無知・無学の価値を知る

 知的資本こそ唯一最大の資産であると企業が気づき始めたことから、「最高ナレッジ・マネジメント責任者」、いわゆるCKOが重役室入りするようになってきた。

 このCKOに加えて「CIO」もそこに加わる時代がいよいよ到来するかもしれない。ただし、このCIOのIはインフォメーションのIではなく、「イグノランス」(無知:ignorance)のそれである。

 貴重な経営資源としての「無知」には、これまでほとんど関心が払われてこなかった。ただし、無限に再利用できる知識と異なり、無知は一度だけしか使えない。知らなかったことを知ってしまえば、知らなかった状態に戻ることは難しい。

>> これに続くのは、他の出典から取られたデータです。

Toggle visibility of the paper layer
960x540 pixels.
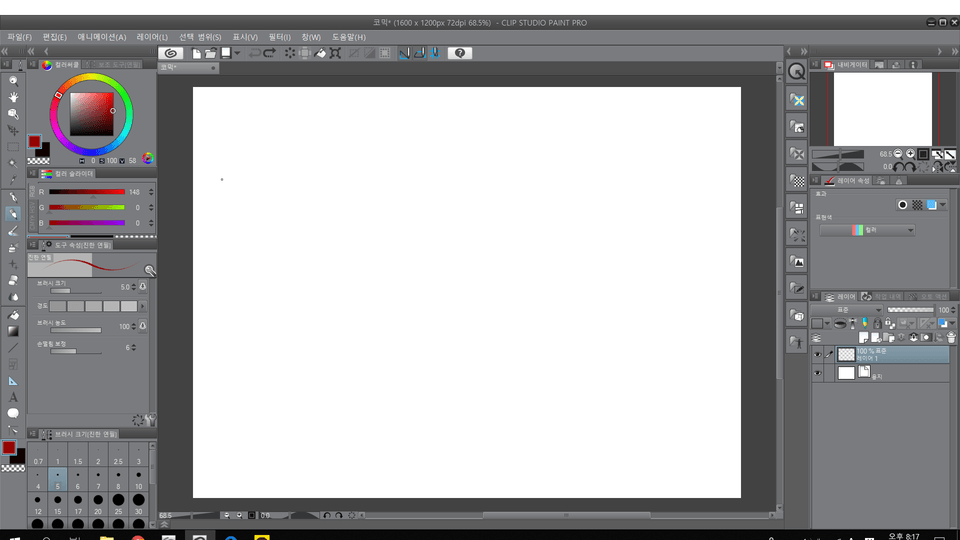click(817, 373)
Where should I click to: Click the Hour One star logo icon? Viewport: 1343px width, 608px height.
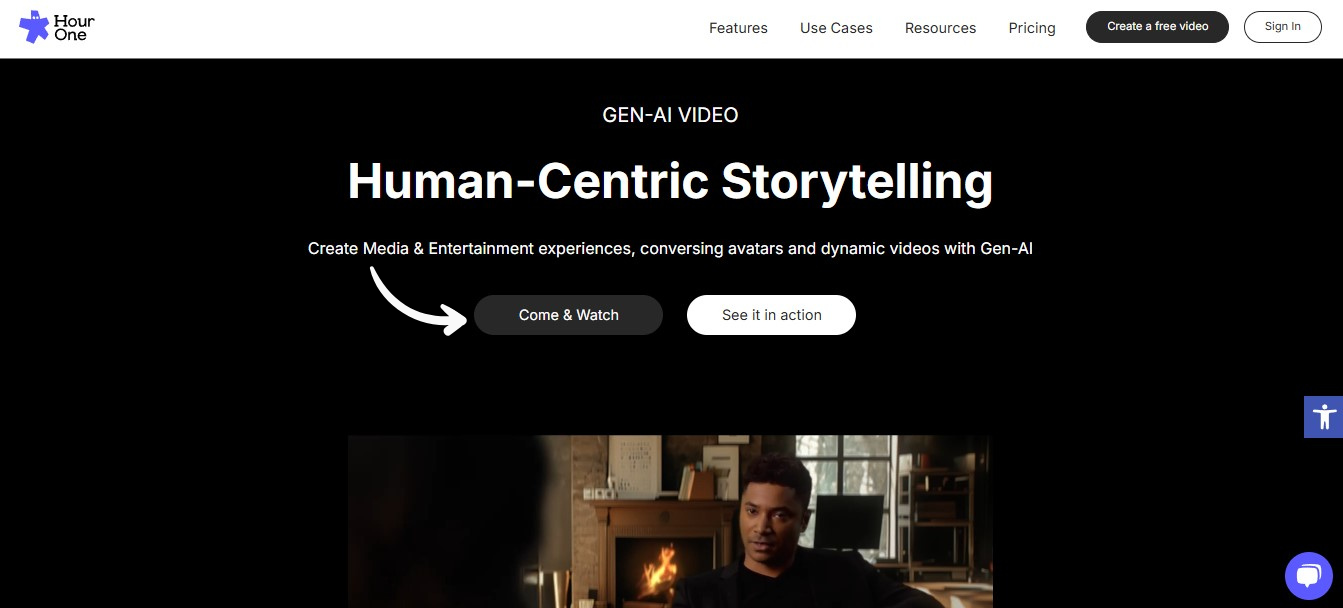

 そして、無知の状態から抜け出してしまうと、もう一度頭を空っぽにし、自分の感覚や判断を駆使して新しい知見を探し出すことは難しい。むしろ、使い古された手順をたどって答えを見つけようとしがちだ。

 それゆえ、知識はイノベーションの妨げとなりかねない。一度解決された問題は、あまねく解決済みのものとして扱われる。時として、これが悲惨な結果を招くことすらある。

 我々はさまざまなことについて、自分が無知であることを気持ちよく認める。しかし、自分の専門分野においては知識豊富であることを主張し、健全な無知や無学(nescience)を養おうなどと考えはしない。